● EXCERPT TO READ
***
An ensemble learning based framework to estimate warfarin maintenance dose with cross-over variables exploration on incomplete data set

Abstract

MotivationWarfarin is a widely used oral anticoagulant, but it is challenging to select the optimal maintenance dose due to its narrow therapeutic window and complex individual factor relationships. In recent years, machine learning techniques have been widely applied for warfarin dose prediction. However, the model performance always meets the upper limit due to the ignoration of exploring the variable interactions sufficiently. More importantly, there is no efficient way to resolve missing values when predicting the optimal warfarin maintenance dose. MethodsUsing an observational cohort from the Xinhua Hospital affiliated to Shanghai Jiaotong University School of Medicine, we propose a novel method for warfarin maintenance dose prediction, which is capable of assessing variable interactions and dealing with missing values naturally. Specifically, we examine single variables by univariate analysis initially, and only statistically significant variables are included. We then propose a novel feature engineering method on them to generate the cross-over variables automatically. Their impacts are evaluated by stepwise regression, and only the significant ones are selected. Lastly, we implement an ensemble learning based approach, LightGBM, to learn from incomplete data directly on the selected single and cross-over variables for dosing prediction. Results377 unique patients with eligible and time-independent 1173 warfarin order events are included in this study. Through the comprehensive experimental results in 5-fold cross-validation, our proposed method demonstrates the efficiency of exploring the variable interactions and modeling on incomplete data. The R2 can achieve 75.0% on average. Moreover, the subgroup analysis results reveal that our method performs much better than other baseline methods, especially in the medium-dose and high-dose subgroups. Lastly, the IWPC dosing prediction model is used for further comparison, and our approach outperforms it by a significant margin. ConclusionIn summary, our proposed method is capable of exploring the variable interactions and learning from incomplete data directly for warfarin maintenance dose prediction, which has a great premise and is worthy of further research.
***
● THE DATA
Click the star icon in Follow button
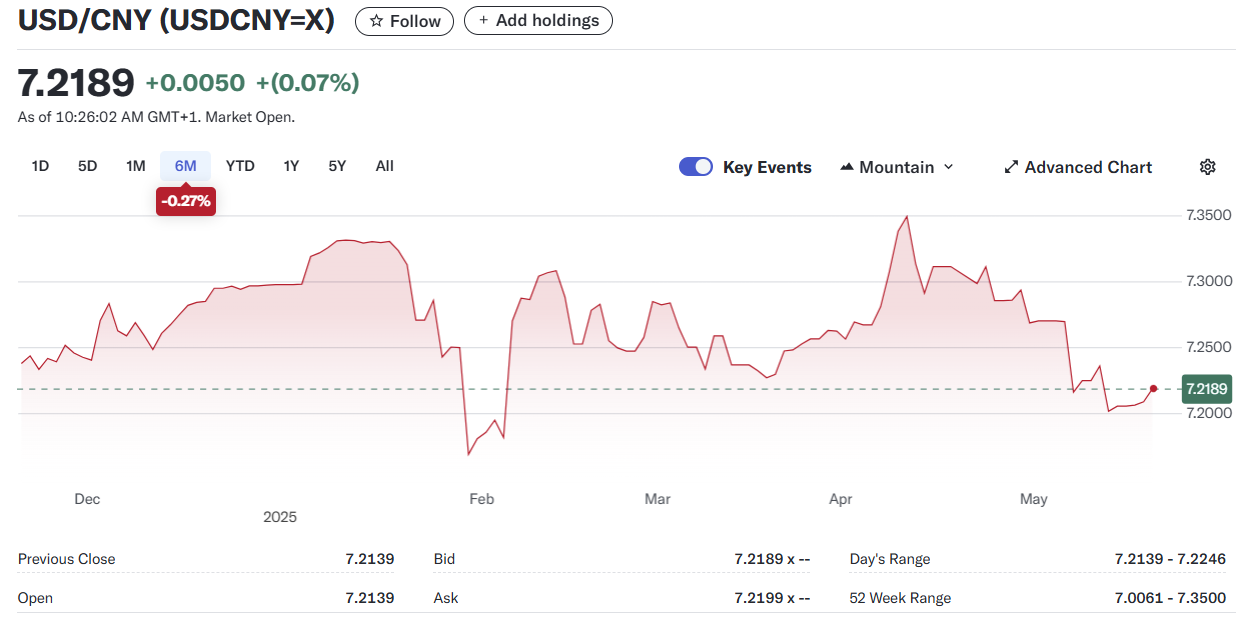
***
● APPLY WHAT YOU READ
**A)** In the warfarin dose abstract, how many unique patients were included in the study?
**B)** Using the warfarin dose abstract, explain why it is hard to choose the best maintenance dose of warfarin.
The lines come from a different source than the abstract above them.

● ANSWERS GIVEN
**A)** 377 unique patients.

**B)** The best maintenance dose is hard to choose because warfarin has a narrow therapeutic window. The individual factors that affect the dose are also related to each other in complex ways.